The 2021 cryptocurrency market bull run has led many coins towards a straight trajectory to the moon. The king of cryptocurrency – Bitcoin (BTC) – more than doubled in value while the queen, Ethereum (ETH), achieved a new all-time high. Other altcoins have been on a roll too, giving double-figure performances and establishing record highs day in and day out.
Bitcoin is now worth more than $1 trillion while the next five major cryptocurrencies’ market capitalization stands at almost half a trillion. The combined market capitalization has surpassed $2 trillion for the first time. This is a testament to the increasing interest and growing mass adoption of cryptocurrencies. While some people bet on cryptocurrencies because of the high-risk & high-reward features, other wholeheartedly believes cryptocurrencies are going to become the future standard of payments.

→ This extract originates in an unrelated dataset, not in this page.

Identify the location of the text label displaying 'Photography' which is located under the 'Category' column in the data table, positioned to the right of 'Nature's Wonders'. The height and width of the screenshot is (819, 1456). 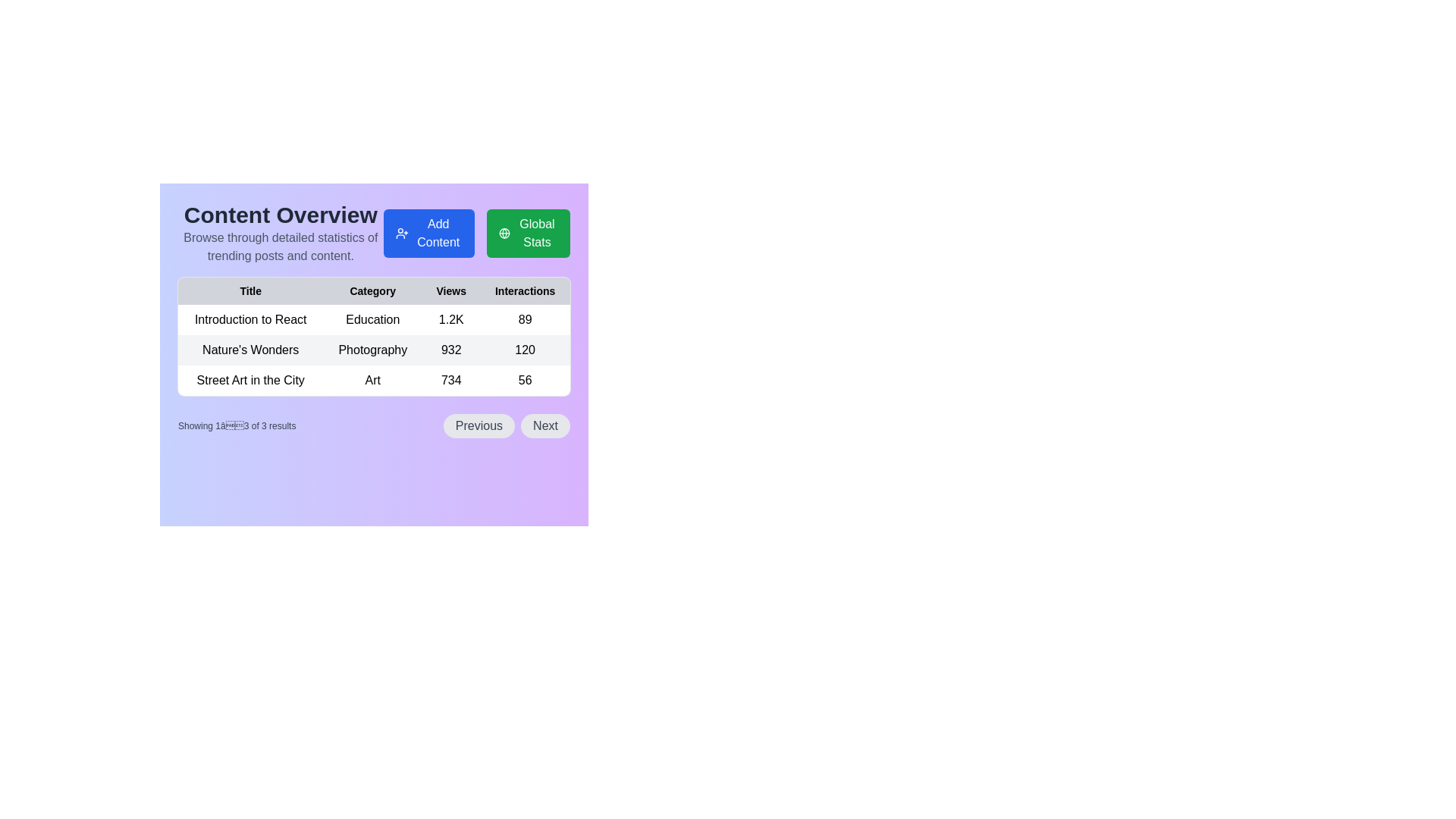
(372, 350).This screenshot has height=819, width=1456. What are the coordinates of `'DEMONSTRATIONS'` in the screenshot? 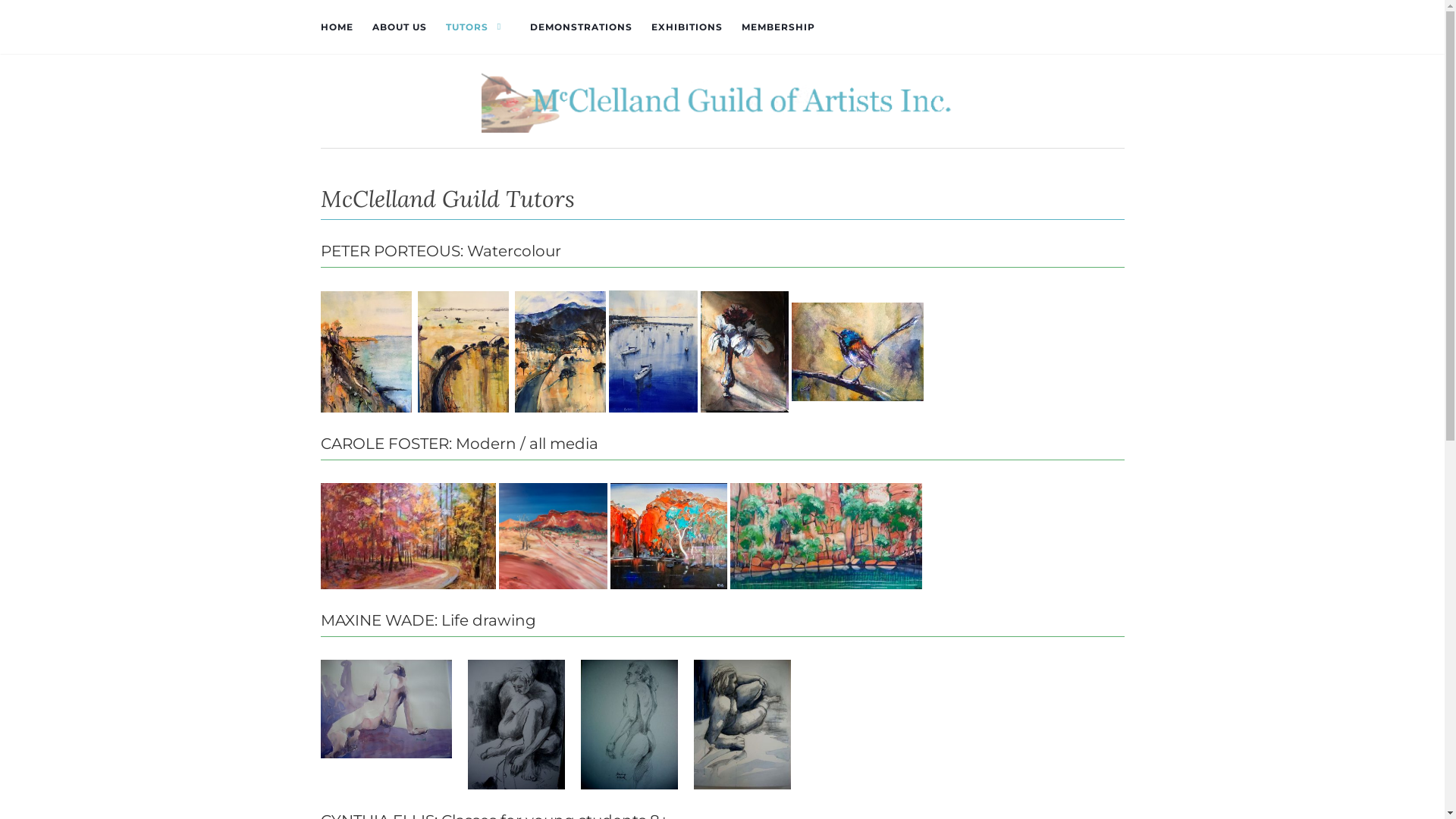 It's located at (579, 27).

The institutions haven’t been lagging in accepting cryptocurrencies as well. After the hard crash of the 2018 bull run, institutions were some of the most vocal critics of cryptocurrencies but now institutionary giants like PayPal, Tesla, Morgan Stanley and others are leading the crypto adoption race.
However, there have also been an increase in the growing skepticism about cryptocurrencies. Bitcoin is fast becoming a safe haven asset like gold while it is not at all suitable for the role. The high-risk factor involved in the crypto market has led to governments warning their citizens like the Singapore Monetary Authority whereas the Indian regulators are debating a cryptocurrency ban.
Moreover, the environmental costs associated with cryptocurrency mining has also been gaining attention. Bitcoin consumes more energy on a single transaction than a British household in two months. Various other comparisons have been drawn to portray the dire situation we are currently in. But, is the growing skepticism in one side going to hinder the growing interest in cryptocurrencies or is it going to fall on deaf ears?